「何、この箱?」
美優がプレゼントに興味を持ったその時。

俺は予定していた行動に移る。

俺の頭の中では、
美優にプレゼントを開けさせたあと、
俺が付けさせる。…①
そして、そのままいいムードになって…
ベットイン。…②



こんな感じ。
『いかにも女子がやってもらいたい行動』
ベスト10入りの殿堂パターンである。

今のところ予定は順調。



美優の肩に右腕を回し、優しく囁く。
『開けてみ?』
耳元で俺の吐息を感じた美優は、
ビクッと少し驚いた様子だった。

もう美優も把握しているだろう。
これが何なのか。
そしてこの先何をするのか。


美優は、躊躇いながらも箱を開けた。
その箱の中には…何も入っていない。

「え?」
拍子抜けしたような声が、美優の口から漏れる。
俺は思わず鼻でフッと笑った。


そして、その瞬間。
俺は美優を押し倒す。
『なに?なんかプレゼント期待した?』
俺の意地悪スイッチオン。
『お前の事だから、誕生日は俺が良い
とか言うんじゃないかと思って』
「は!?そんなわけないじゃない!
…てか、もう、もらってるし…」
『まぁたしかに。
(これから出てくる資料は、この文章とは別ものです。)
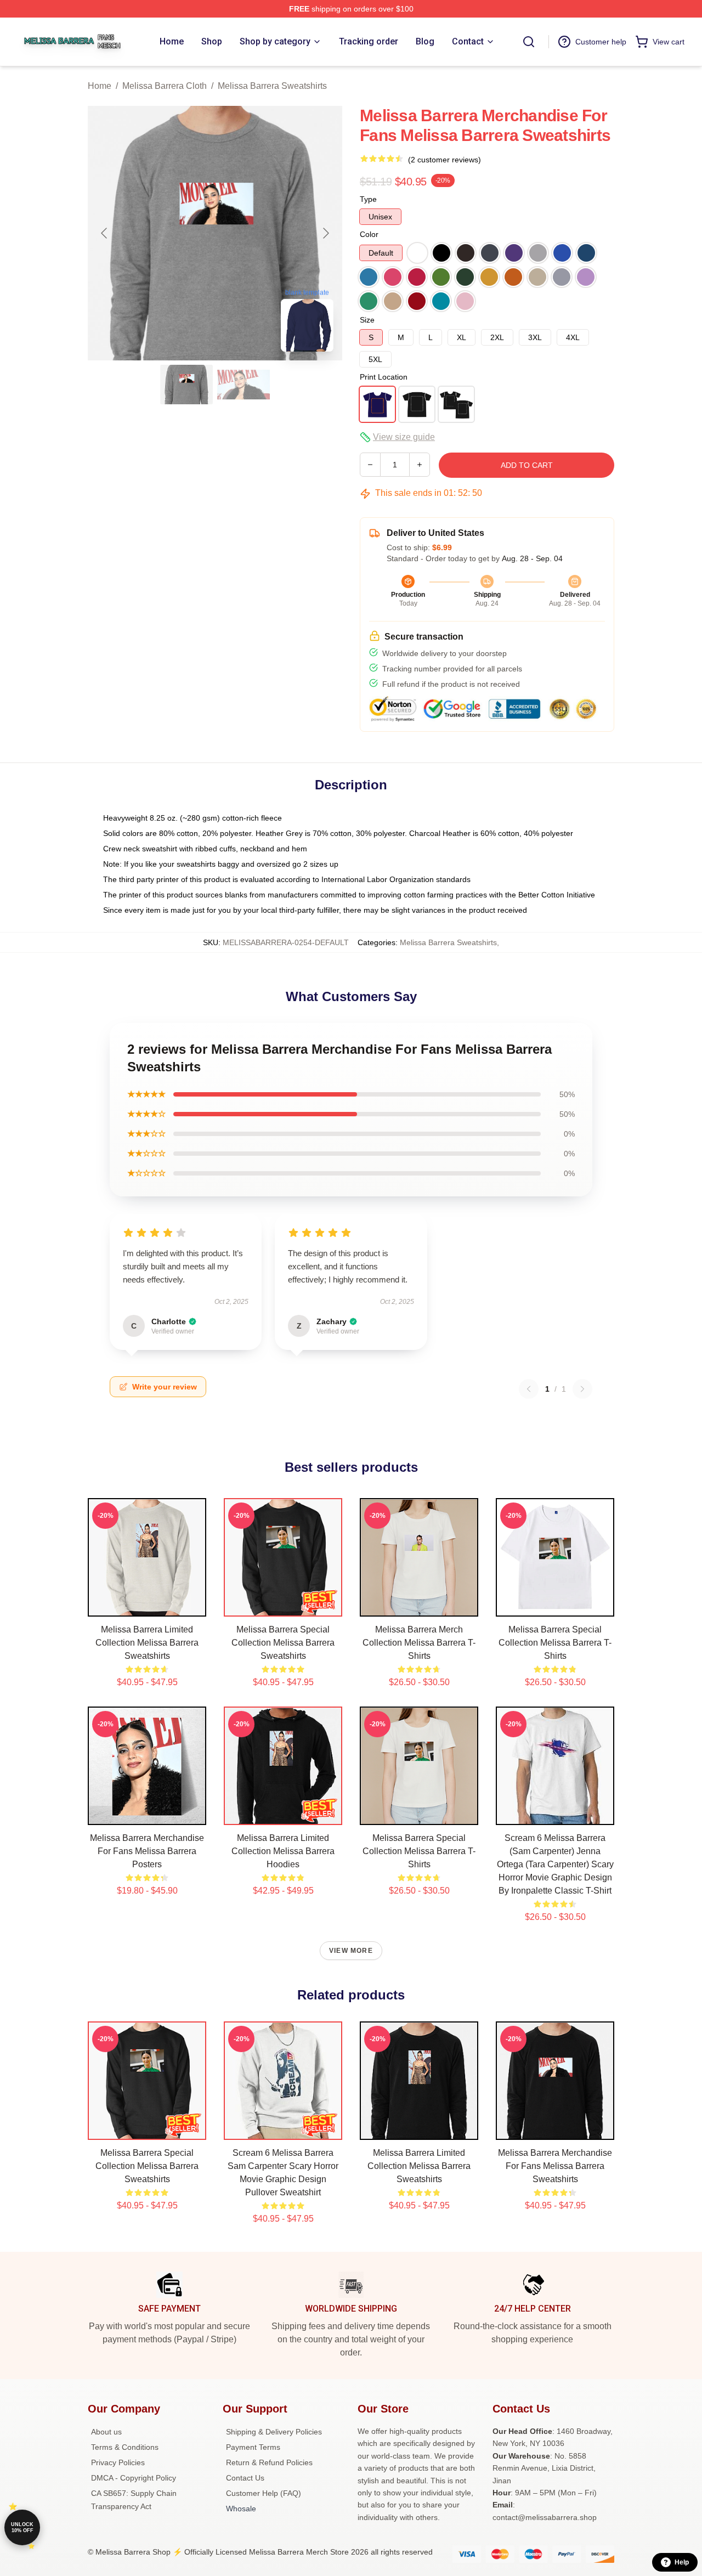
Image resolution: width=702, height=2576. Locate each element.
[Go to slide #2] (243, 384)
これが初夜ではねーな?』
「初夜って!」

意地悪しすぎたか、美優が顔をうずめた。


そして俺は計画実行。
もちろん、体勢はそのままで。

『ねえ、美優』
「何よぉ」
顔を覆っていた手から目だけが姿を出す。
『お前のネックレス、どうした?』
「え?」
俺は、美優の首についていた
ゴールドのネックレスを指差して言った。


…そう。
これは全部計画的犯行。
美優の前に、空の箱をおいて、
美優の肩に腕を回した時に、
ネックレスをつけたのだ。

ネックレスが入っているであろう箱に
神経を集中させている間に、
隙を狙ってササッとつける。
俺、超テクニシャン。

読者の方も騙してごめそ。(笑)




「しゅうちゃん…ありがとう」
彼女は、涙半分笑顔半分、パズルを解き終わった小さな子供みたいに控えめに喜んだ。
そして、俺の首に腕を回してきた。

シャンプーの香りが、ふわっと香る。
優しい肌触りのその白い肌に、俺はひとつめまいのようなものを覚える。


『今日は、優しくしないよ?』
「やだ。明日に残っちゃうよ」
ゴールドのネックレスをつけているその彼女は、最高に綺麗で、そして繊細。

『明日、休みでしょ?』
「ふふ。こうなると思って休みとったの」
『ほんと?酒飲みたくりたいからじゃなくて?』
「あ、それもあるかもね」
体勢は、徐々にベットインの体勢へ。


着衣がはだけたその彼女は、
いつもより綺麗だった。
そして、いつもより乱れていた。
新しく年を迎えた、俺の一つ下の彼女。
24歳のその年月の、ほんの一部の
記念日。


俺にとっては、一緒に祝えて嬉しいよ。
彼女の顔を見ながら、甘い時間を楽しんだ。